Documentaries can be informative, entertaining and influential, but the more I watch them and the more accessible they become through the streaming platforms, the more it is apparent that they are too often pure propaganda instruments and inherently untrustworthy. Almost no documentaries are made from a neutral or objective points of view. In today’s indoctrination-oriented educational system, they are increasingly weaponized to advance political agendas. Al Gore’s “An Inconvenient Truth,” despite having many of its “truths” debunked and declared bad science, is still turning up in classrooms as if it weren’t the slick manipulative advocacy production it is. There is the despicable Michael Moore, of course, all of whose documentaries cheat with deceptive editing and politically slanted deceit. Even Ken Burns, whom I once admired, proved with his “The US and the Holocaust” that he could not be trusted. I’m a fool: he is affiliated with PBS. Of course he’s pushing a progressive agenda.

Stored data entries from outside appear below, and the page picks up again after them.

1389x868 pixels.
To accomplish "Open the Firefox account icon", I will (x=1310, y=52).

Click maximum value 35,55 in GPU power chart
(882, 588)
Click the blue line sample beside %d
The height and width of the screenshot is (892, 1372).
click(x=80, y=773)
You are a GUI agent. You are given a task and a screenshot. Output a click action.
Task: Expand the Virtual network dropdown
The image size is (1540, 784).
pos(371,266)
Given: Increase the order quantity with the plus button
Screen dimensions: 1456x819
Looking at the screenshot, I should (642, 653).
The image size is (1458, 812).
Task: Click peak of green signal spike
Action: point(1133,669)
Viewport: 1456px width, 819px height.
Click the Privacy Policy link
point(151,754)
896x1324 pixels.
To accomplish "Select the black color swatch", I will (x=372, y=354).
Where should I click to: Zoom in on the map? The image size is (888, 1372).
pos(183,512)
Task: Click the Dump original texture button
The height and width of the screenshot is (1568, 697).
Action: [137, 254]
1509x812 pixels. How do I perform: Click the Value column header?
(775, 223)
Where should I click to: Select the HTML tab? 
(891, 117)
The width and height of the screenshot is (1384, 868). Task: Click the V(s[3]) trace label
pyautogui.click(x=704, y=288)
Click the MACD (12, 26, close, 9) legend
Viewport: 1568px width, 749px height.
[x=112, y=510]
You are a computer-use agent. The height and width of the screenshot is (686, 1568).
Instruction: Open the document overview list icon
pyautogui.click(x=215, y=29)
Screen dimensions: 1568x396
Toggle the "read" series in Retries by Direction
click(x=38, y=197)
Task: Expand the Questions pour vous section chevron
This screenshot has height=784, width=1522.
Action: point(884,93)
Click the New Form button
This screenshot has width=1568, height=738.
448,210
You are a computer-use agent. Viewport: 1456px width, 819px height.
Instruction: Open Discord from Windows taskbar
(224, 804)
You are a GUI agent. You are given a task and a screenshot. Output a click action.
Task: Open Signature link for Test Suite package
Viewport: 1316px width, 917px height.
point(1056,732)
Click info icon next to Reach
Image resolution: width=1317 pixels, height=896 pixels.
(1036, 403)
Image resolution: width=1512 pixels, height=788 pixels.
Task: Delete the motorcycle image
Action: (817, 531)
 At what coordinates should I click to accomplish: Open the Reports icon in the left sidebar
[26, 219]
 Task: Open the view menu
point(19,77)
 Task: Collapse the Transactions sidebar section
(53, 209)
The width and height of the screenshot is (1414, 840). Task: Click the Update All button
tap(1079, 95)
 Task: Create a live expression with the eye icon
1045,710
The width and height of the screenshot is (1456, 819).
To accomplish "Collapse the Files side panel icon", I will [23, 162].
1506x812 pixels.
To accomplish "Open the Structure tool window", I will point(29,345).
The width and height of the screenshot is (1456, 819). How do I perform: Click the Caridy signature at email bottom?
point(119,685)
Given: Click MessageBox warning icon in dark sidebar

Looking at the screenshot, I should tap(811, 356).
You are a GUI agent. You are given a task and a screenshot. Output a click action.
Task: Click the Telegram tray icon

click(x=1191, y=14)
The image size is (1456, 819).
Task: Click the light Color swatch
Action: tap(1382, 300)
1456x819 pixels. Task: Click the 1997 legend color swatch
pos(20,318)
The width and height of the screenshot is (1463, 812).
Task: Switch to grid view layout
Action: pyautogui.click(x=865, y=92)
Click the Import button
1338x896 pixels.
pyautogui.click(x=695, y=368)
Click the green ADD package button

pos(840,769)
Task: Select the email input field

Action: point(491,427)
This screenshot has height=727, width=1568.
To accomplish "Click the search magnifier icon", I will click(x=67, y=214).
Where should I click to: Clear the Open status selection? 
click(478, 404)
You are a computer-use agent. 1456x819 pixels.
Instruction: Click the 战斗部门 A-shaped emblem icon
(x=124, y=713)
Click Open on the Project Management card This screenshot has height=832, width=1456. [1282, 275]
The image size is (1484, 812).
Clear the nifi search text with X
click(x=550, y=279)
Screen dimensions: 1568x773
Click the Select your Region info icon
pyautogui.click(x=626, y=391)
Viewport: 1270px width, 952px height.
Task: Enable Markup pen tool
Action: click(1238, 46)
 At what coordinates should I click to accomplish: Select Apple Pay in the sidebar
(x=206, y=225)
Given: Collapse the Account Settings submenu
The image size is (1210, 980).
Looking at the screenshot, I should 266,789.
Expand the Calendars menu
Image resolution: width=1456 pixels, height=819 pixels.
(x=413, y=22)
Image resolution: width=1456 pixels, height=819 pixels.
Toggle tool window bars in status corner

Documentaries should be watched with the presumption that they are dishonest, made from biased perspectives, and untrustworthy. Then it is the burden of the documentary to prove otherwise.
Morgan Spurlock died this week of cancer at the relatively young age of 53. He had one great idea for a gimmick documentary, pulled it off with humor and wit, and made himself famous and rich in the process. The idea became his Oscar-nominated 2004 film “Super Size Me,” documenting his physical deterioration as he ate nothing but McDonald’s fast food for 30 days. The movie followed Spurlock and his girlfriend throughout his Golden Arches orgy, with intermittent interviews with health experts and visits to his alarmed physician as he packed on 25 unhealthy pounds and found his liver function deteriorating. Naturally, many schools across the country couldn’t resist showing the film to gullible students. But the documentary, which earned more than $22 million at the box office, was entirely a scam. (Spurlock certainly left some clues: his production company was called “The Con.”) It was pretty obvious from the beginning, or should have been, that this was hardly a valid scientific experiment, but the same woke, anti-corporate dictators that cheered when Michael Bloomberg taxed jumbo sugary drinks in New York City were thrilled to pretend it was.